◆ Aim of the task:
Pull every line with "field" from the data.

(Collected data)
· · · · ·
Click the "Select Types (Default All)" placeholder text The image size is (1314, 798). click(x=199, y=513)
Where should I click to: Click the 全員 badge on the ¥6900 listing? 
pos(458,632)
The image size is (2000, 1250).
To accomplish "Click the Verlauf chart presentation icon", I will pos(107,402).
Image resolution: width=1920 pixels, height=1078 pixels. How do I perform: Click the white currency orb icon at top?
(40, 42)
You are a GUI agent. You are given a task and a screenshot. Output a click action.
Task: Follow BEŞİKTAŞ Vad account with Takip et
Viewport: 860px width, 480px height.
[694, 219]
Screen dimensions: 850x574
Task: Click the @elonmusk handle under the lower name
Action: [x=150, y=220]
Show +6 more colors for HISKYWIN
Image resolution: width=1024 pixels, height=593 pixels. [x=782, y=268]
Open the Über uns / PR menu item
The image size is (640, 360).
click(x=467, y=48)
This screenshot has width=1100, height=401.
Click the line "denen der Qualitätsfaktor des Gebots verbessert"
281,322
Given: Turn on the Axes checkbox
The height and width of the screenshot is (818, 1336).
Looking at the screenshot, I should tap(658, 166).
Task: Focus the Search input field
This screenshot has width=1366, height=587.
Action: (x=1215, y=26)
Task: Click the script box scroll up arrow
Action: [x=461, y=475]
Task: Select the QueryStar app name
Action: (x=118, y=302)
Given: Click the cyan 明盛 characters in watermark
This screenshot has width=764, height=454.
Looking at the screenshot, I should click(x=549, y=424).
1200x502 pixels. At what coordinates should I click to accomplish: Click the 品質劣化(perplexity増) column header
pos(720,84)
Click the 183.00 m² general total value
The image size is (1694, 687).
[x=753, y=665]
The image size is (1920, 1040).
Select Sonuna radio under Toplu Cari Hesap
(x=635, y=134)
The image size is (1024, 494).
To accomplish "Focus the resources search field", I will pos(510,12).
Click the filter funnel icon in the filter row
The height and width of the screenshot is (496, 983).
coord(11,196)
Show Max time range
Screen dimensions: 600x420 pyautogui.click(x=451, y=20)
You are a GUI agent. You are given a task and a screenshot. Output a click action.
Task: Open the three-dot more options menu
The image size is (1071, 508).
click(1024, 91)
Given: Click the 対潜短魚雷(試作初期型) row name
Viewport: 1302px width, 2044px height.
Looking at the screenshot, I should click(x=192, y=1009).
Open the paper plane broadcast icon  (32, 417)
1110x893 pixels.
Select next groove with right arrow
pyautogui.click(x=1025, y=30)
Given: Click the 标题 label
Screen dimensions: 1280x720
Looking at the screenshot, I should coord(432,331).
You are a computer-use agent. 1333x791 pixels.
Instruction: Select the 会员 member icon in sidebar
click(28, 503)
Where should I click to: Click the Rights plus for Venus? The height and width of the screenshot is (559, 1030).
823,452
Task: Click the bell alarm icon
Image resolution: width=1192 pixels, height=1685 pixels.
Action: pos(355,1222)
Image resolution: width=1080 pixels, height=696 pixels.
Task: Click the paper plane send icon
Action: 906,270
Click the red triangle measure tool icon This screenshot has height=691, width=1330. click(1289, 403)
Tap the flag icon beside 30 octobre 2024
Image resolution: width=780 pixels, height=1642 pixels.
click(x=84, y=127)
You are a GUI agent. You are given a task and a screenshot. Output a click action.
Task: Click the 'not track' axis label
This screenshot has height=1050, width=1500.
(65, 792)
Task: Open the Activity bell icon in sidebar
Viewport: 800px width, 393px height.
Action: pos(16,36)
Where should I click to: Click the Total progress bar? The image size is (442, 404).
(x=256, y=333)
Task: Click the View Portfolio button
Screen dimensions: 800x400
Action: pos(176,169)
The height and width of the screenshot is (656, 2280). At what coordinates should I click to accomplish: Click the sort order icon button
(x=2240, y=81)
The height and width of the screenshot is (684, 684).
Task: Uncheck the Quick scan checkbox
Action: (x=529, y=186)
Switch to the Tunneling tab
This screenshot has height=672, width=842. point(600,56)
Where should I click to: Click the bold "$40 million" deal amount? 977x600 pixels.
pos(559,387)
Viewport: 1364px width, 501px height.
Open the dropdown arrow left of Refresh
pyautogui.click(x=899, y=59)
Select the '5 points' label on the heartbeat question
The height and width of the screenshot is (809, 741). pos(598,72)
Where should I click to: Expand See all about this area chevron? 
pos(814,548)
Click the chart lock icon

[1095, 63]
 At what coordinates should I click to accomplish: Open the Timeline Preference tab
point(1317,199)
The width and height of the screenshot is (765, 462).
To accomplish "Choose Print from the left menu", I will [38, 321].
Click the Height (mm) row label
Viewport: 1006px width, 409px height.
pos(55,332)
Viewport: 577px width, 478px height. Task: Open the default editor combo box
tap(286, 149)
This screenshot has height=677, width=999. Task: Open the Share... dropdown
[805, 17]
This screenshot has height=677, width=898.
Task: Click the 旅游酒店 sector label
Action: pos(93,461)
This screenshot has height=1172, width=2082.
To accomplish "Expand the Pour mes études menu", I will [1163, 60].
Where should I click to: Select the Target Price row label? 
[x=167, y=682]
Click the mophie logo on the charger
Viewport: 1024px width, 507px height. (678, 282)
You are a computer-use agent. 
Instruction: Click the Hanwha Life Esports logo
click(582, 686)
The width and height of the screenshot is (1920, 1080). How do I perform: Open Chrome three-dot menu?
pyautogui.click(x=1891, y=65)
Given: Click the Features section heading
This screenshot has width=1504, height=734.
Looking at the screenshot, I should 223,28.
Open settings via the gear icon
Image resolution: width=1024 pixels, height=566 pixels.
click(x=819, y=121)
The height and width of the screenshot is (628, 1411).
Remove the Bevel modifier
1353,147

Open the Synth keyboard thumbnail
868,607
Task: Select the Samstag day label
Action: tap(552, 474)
· · · · ·
◆ Task result:
Task: Focus the Search input field
To accomplish "Focus the resources search field", I will pos(510,12).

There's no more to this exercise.